### TAREFA A
Edite o trecho das linhas extraídas que começa na linha com “This screenshot has width=1584, height=841.” e vai até a última delas, inclusive, trocando “What do you see” por “What is shown” e deixando todo o resto igual. Não coloque as imagens na resposta.

### TEXTO PARA LEITURA
↓

Usos
da água e desigualdade na oferta precisam ser discutidos, diz especialista.
A
barragem Sete Quedas faz parte do Sistema Cantareira de abastecimento de água
para a capital.
Especialista em recursos
hídricos e sustentabilidade, a arquiteta e urbanista Marussia Whately coordena
desde 2014 a articulação Aliança pelas Águas, iniciativa criada durante a crise
de abastecimento de água em São Paulo. A rede reúne mais de 70 organizações da
sociedade civil. A especialista participará, entre os dias 18 e 23/03/18 em
Brasília, do 8º Fórum Mundial da Água, evento organizado pelo Conselho
Mundial da Água.
Em entrevista à Agência Brasil, Marussia Whately destaca que uma combinação de
fatores que envolvem a disponibilidade da água no país, a forma como vem sendo
usada e as alterações climáticas não permitem que o tema da água seja tratado
de “forma marginal”. A arquiteta é autora do livro Século da Escassez. Uma nova
cultura de cuidado com a água: impasses e desafios, lançado em 2016.

↑

### LINHAS EXTRAÍDAS
↓

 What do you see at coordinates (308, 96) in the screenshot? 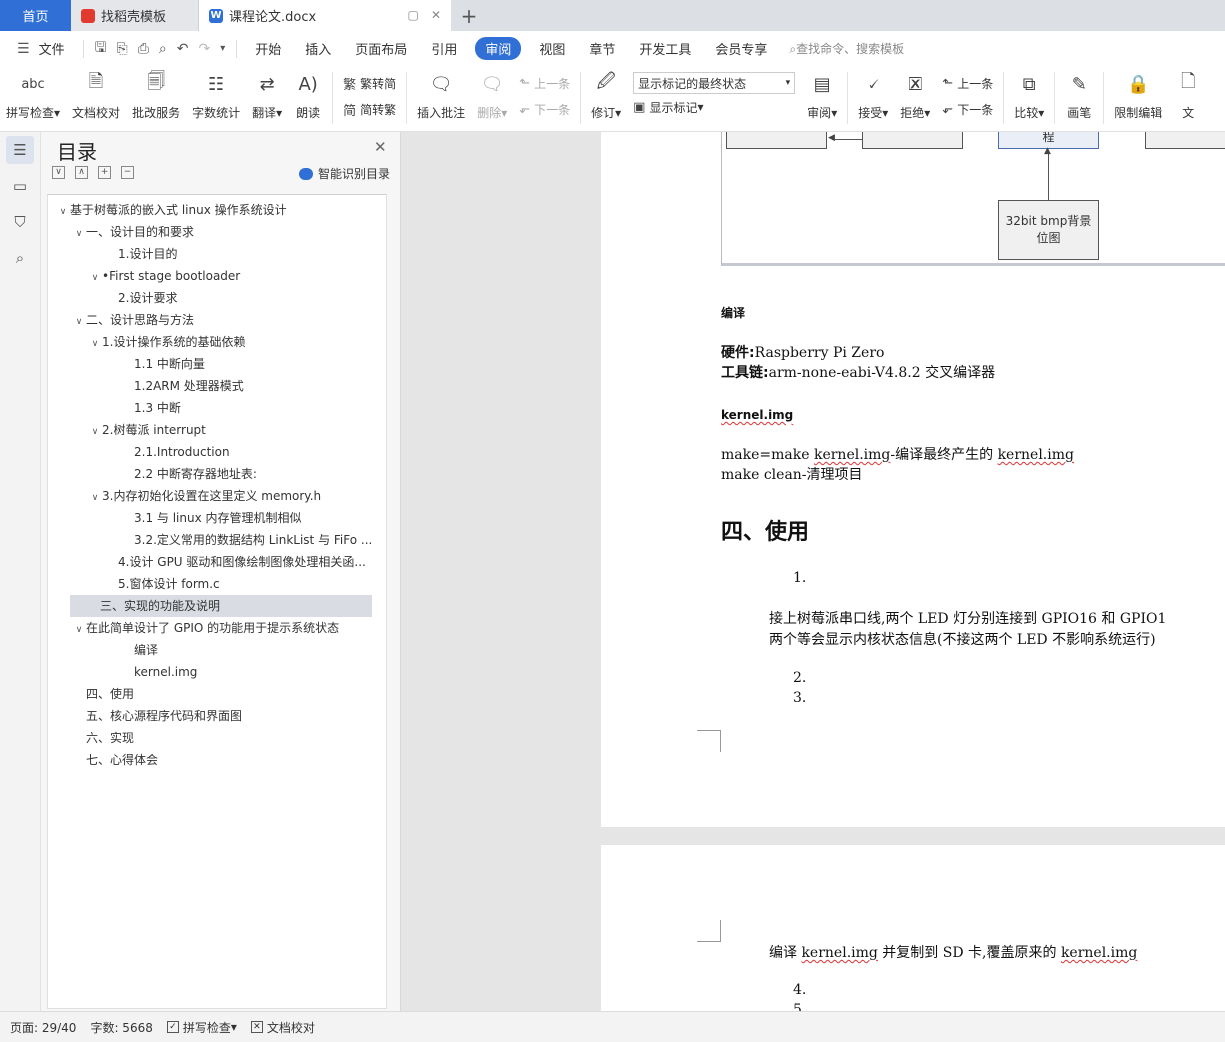
I see `read-aloud-button: A) 朗读` at bounding box center [308, 96].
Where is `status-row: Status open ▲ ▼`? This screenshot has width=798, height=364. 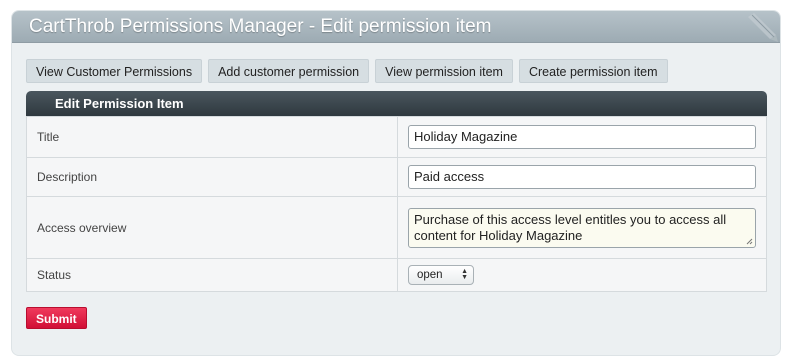 status-row: Status open ▲ ▼ is located at coordinates (396, 275).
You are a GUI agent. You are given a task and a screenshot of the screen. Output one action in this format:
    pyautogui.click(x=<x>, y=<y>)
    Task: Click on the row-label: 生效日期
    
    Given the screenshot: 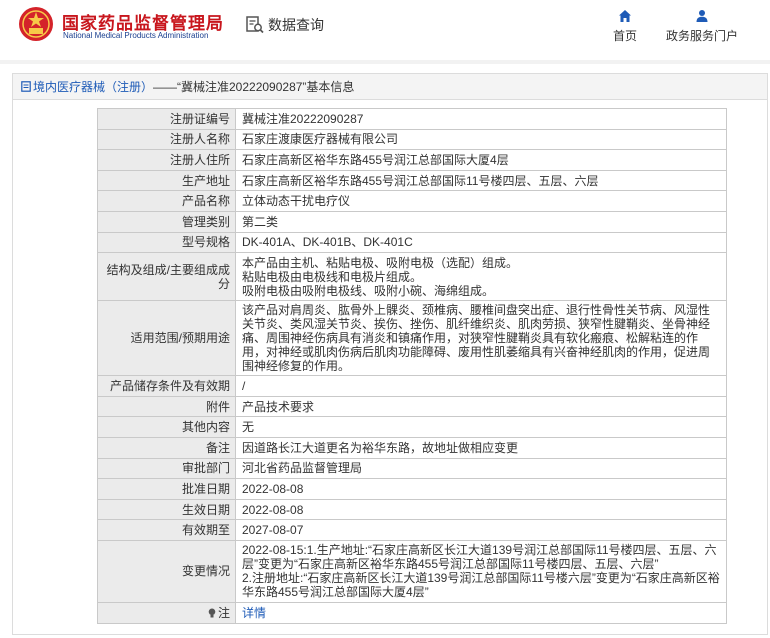 What is the action you would take?
    pyautogui.click(x=166, y=510)
    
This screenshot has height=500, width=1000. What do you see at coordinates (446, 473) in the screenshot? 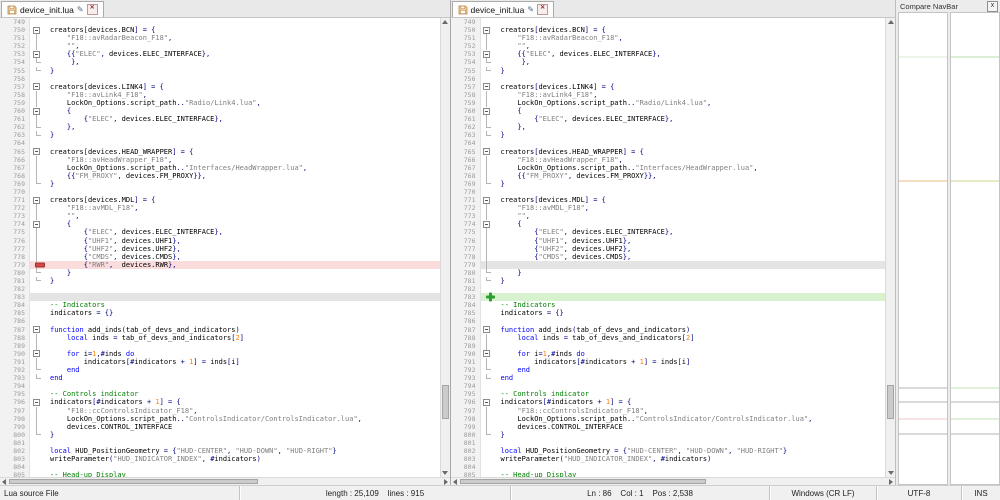
I see `scroll-down-icon` at bounding box center [446, 473].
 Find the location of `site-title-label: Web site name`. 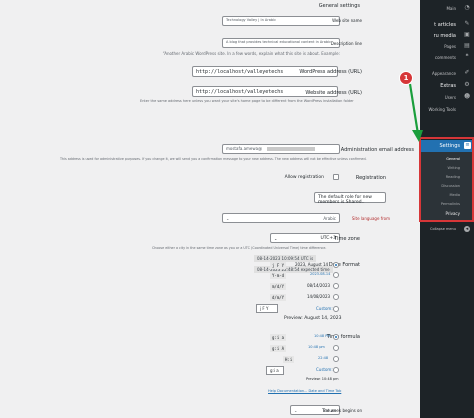

site-title-label: Web site name is located at coordinates (347, 20).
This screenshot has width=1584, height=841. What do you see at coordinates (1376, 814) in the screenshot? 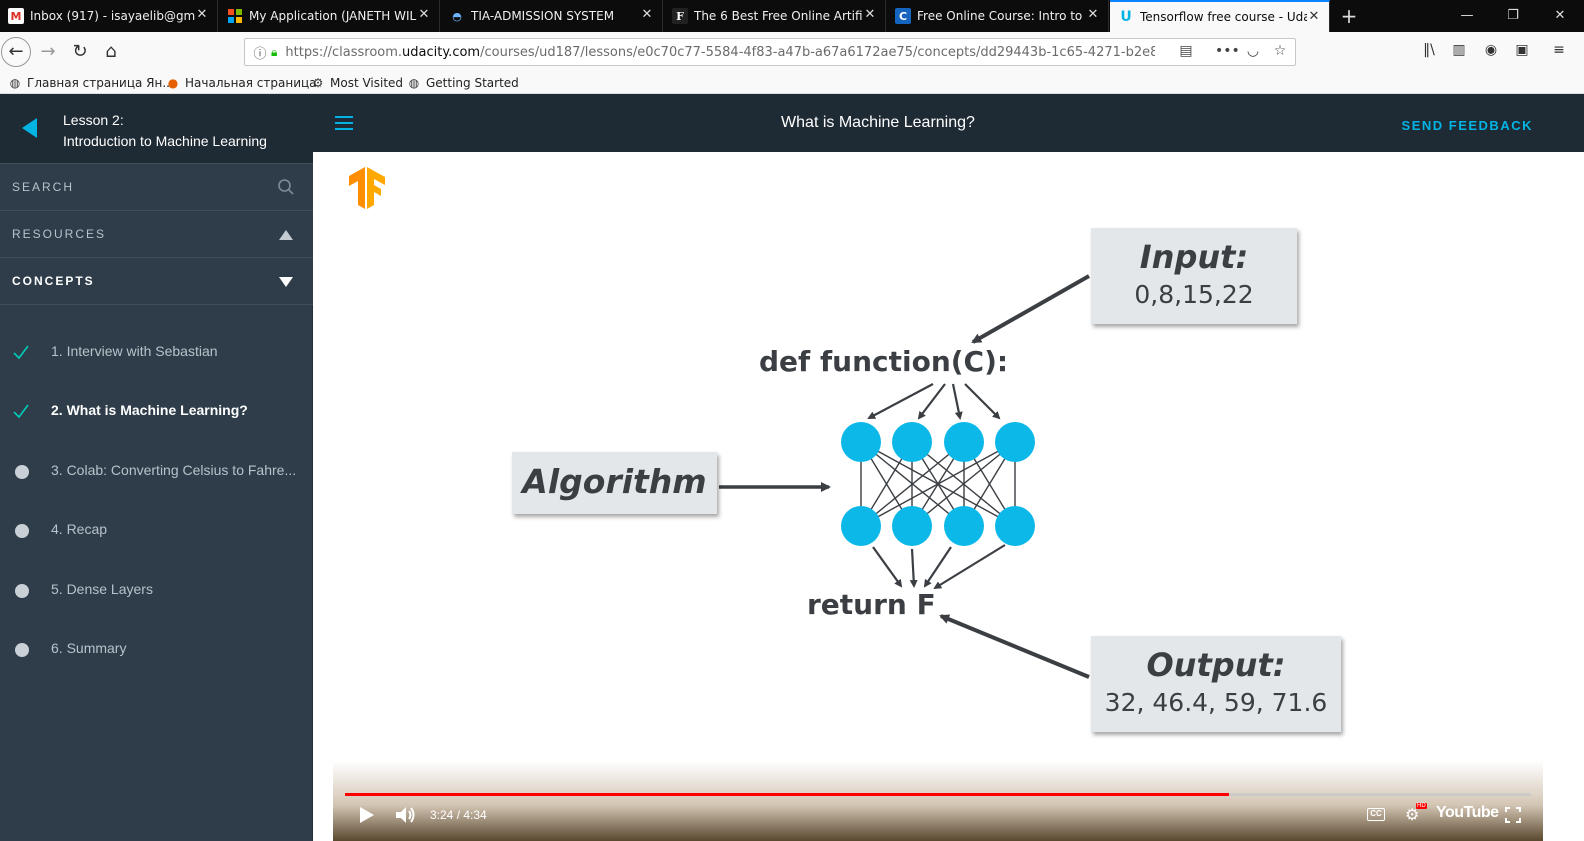
I see `captions-button: CC` at bounding box center [1376, 814].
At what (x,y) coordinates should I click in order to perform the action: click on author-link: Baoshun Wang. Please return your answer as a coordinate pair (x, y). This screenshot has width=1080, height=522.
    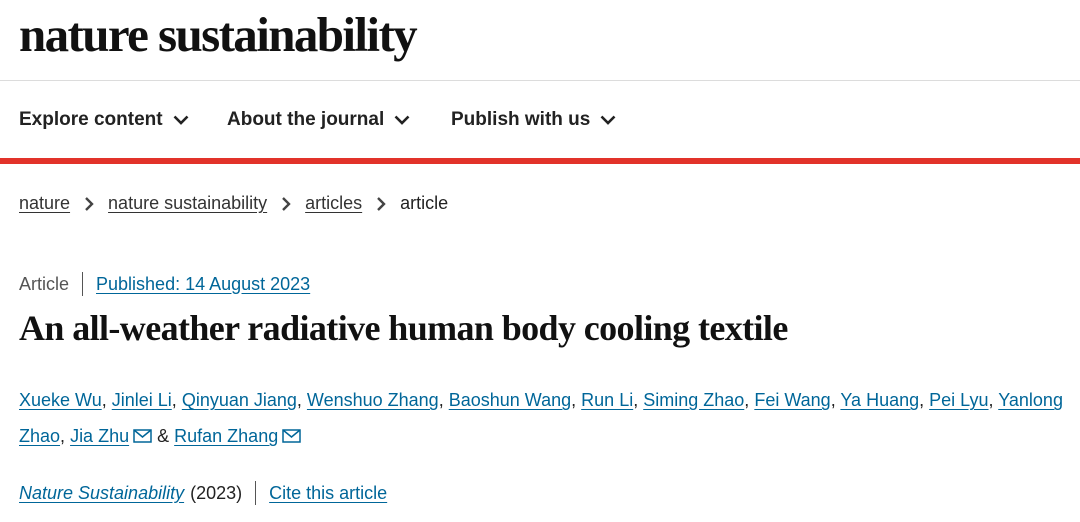
    Looking at the image, I should click on (510, 400).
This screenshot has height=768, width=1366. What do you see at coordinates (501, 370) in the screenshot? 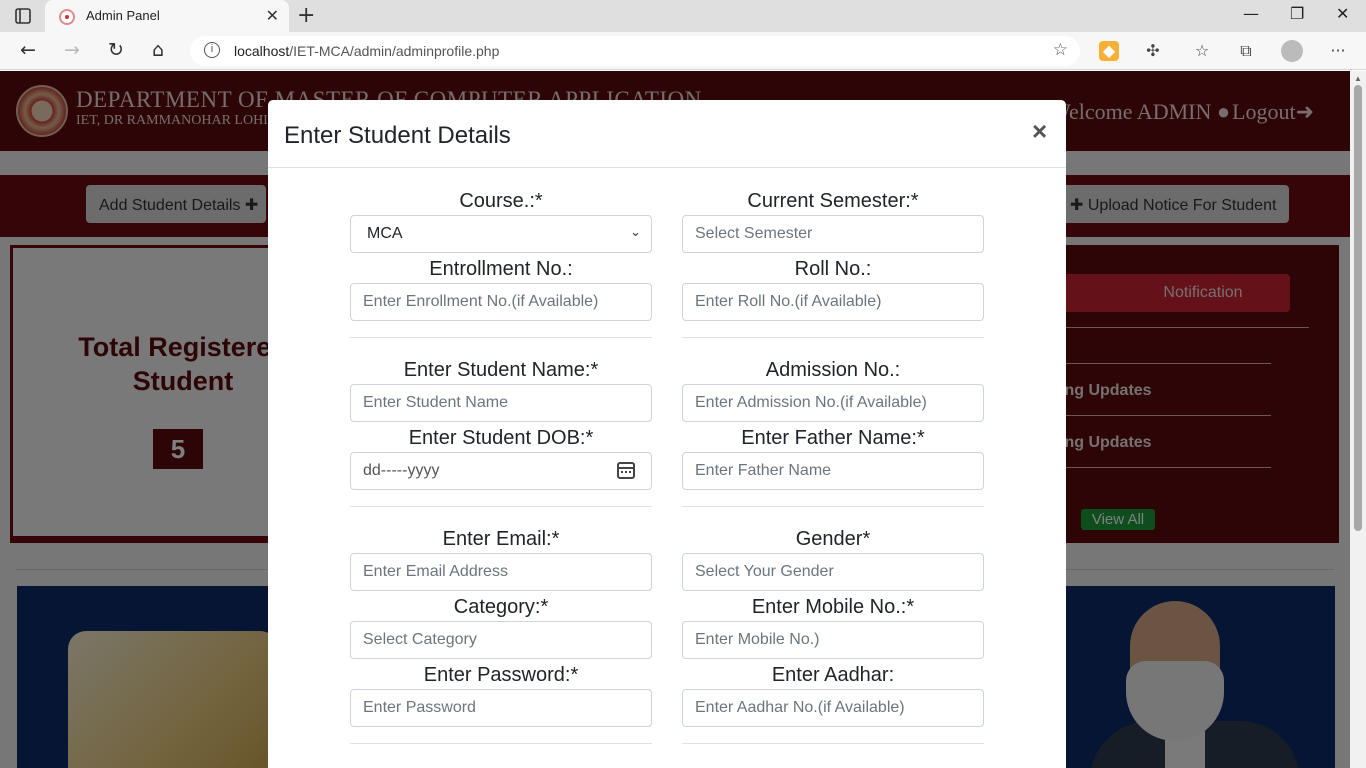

↑

### TAREFA B
No texto sobre a água, quais são os fatores que Marussia Whately diz que se combinam e impedem que o tema seja tratado de “forma marginal”? Liste todos.

### RESPOSTA ESPERADA A
This screenshot has width=1584, height=841. What is shown at coordinates (1376, 814) in the screenshot? 
I see `captions-button: CC` at bounding box center [1376, 814].
At what (x,y) coordinates should I click in order to perform the action: click on author-link: Baoshun Wang. Please return your answer as a coordinate pair (x, y). This screenshot has width=1080, height=522.
    Looking at the image, I should click on (510, 400).
This screenshot has height=768, width=1366. What is shown at coordinates (501, 370) in the screenshot? 

### RESPOSTA ESPERADA B
- A disponibilidade da água no país
- A forma como a água vem sendo usada
- As alterações climáticas